### GIVEN INSTRUCTION
Copy this listing word for word, keeping every line as it appears.

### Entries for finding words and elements
-----
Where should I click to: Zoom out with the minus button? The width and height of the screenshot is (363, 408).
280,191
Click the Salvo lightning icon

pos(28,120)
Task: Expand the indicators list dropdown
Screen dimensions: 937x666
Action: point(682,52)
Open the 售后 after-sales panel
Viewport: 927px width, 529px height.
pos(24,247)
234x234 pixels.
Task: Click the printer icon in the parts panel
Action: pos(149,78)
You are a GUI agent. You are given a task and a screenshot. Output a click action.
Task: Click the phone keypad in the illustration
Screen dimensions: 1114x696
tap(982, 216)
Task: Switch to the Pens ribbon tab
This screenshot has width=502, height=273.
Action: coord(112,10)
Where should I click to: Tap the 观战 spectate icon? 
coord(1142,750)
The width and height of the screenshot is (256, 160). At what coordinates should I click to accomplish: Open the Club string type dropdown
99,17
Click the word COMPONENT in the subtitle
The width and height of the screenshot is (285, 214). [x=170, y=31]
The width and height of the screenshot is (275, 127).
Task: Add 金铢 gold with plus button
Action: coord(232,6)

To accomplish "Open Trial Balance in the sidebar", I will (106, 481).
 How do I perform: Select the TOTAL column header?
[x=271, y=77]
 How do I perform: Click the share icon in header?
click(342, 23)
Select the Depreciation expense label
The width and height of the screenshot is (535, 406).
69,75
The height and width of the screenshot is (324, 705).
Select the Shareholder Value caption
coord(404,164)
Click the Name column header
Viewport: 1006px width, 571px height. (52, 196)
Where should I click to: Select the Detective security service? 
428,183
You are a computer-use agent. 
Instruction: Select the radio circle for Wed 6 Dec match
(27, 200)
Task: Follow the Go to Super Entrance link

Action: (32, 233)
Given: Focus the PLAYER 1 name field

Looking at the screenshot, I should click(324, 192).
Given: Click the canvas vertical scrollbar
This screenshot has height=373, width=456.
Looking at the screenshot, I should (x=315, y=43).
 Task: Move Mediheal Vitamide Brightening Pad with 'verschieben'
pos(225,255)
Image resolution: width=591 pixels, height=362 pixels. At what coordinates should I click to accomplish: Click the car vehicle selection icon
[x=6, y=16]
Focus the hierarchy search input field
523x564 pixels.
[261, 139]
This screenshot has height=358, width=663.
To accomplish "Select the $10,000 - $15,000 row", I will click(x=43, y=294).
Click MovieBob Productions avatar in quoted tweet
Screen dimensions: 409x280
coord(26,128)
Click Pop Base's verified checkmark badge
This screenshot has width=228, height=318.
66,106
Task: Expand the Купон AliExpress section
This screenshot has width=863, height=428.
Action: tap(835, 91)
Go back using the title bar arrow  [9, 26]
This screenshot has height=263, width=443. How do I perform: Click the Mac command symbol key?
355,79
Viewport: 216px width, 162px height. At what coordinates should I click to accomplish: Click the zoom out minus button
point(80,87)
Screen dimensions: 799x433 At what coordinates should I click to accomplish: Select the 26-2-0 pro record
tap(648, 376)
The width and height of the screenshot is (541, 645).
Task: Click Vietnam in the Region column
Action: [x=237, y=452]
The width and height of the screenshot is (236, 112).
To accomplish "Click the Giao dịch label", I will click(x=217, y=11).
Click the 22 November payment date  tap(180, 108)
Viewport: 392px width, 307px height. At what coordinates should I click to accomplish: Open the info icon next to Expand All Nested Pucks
-----
### FULL SOLUTION
Where should I click to: Zoom out with the minus button? The width and height of the screenshot is (363, 408).
280,191
Click the Salvo lightning icon

pos(28,120)
Task: Expand the indicators list dropdown
Screen dimensions: 937x666
Action: point(682,52)
Open the 售后 after-sales panel
Viewport: 927px width, 529px height.
pos(24,247)
234x234 pixels.
Task: Click the printer icon in the parts panel
Action: pos(149,78)
You are a GUI agent. You are given a task and a screenshot. Output a click action.
Task: Click the phone keypad in the illustration
Screen dimensions: 1114x696
tap(982, 216)
Task: Switch to the Pens ribbon tab
This screenshot has width=502, height=273.
Action: coord(112,10)
Where should I click to: Tap the 观战 spectate icon? 
coord(1142,750)
The width and height of the screenshot is (256, 160). At what coordinates should I click to accomplish: Open the Club string type dropdown
99,17
Click the word COMPONENT in the subtitle
The width and height of the screenshot is (285, 214). [x=170, y=31]
The width and height of the screenshot is (275, 127).
Task: Add 金铢 gold with plus button
Action: coord(232,6)

To accomplish "Open Trial Balance in the sidebar", I will (106, 481).
 How do I perform: Select the TOTAL column header?
[x=271, y=77]
 How do I perform: Click the share icon in header?
click(342, 23)
Select the Depreciation expense label
The width and height of the screenshot is (535, 406).
69,75
The height and width of the screenshot is (324, 705).
Select the Shareholder Value caption
coord(404,164)
Click the Name column header
Viewport: 1006px width, 571px height. (52, 196)
Where should I click to: Select the Detective security service? 
428,183
You are a computer-use agent. 
Instruction: Select the radio circle for Wed 6 Dec match
(27, 200)
Task: Follow the Go to Super Entrance link

Action: (32, 233)
Given: Focus the PLAYER 1 name field

Looking at the screenshot, I should click(324, 192).
Given: Click the canvas vertical scrollbar
This screenshot has height=373, width=456.
Looking at the screenshot, I should (x=315, y=43).
 Task: Move Mediheal Vitamide Brightening Pad with 'verschieben'
pos(225,255)
Image resolution: width=591 pixels, height=362 pixels. At what coordinates should I click to accomplish: Click the car vehicle selection icon
[x=6, y=16]
Focus the hierarchy search input field
523x564 pixels.
[261, 139]
This screenshot has height=358, width=663.
To accomplish "Select the $10,000 - $15,000 row", I will click(x=43, y=294).
Click MovieBob Productions avatar in quoted tweet
Screen dimensions: 409x280
coord(26,128)
Click Pop Base's verified checkmark badge
This screenshot has width=228, height=318.
66,106
Task: Expand the Купон AliExpress section
This screenshot has width=863, height=428.
Action: tap(835, 91)
Go back using the title bar arrow  [9, 26]
This screenshot has height=263, width=443. How do I perform: Click the Mac command symbol key?
355,79
Viewport: 216px width, 162px height. At what coordinates should I click to accomplish: Click the zoom out minus button
point(80,87)
Screen dimensions: 799x433 At what coordinates should I click to accomplish: Select the 26-2-0 pro record
tap(648, 376)
The width and height of the screenshot is (541, 645).
Task: Click Vietnam in the Region column
Action: [x=237, y=452]
The width and height of the screenshot is (236, 112).
To accomplish "Click the Giao dịch label", I will click(x=217, y=11).
Click the 22 November payment date  tap(180, 108)
Viewport: 392px width, 307px height. At what coordinates should I click to accomplish: Open the info icon next to Expand All Nested Pucks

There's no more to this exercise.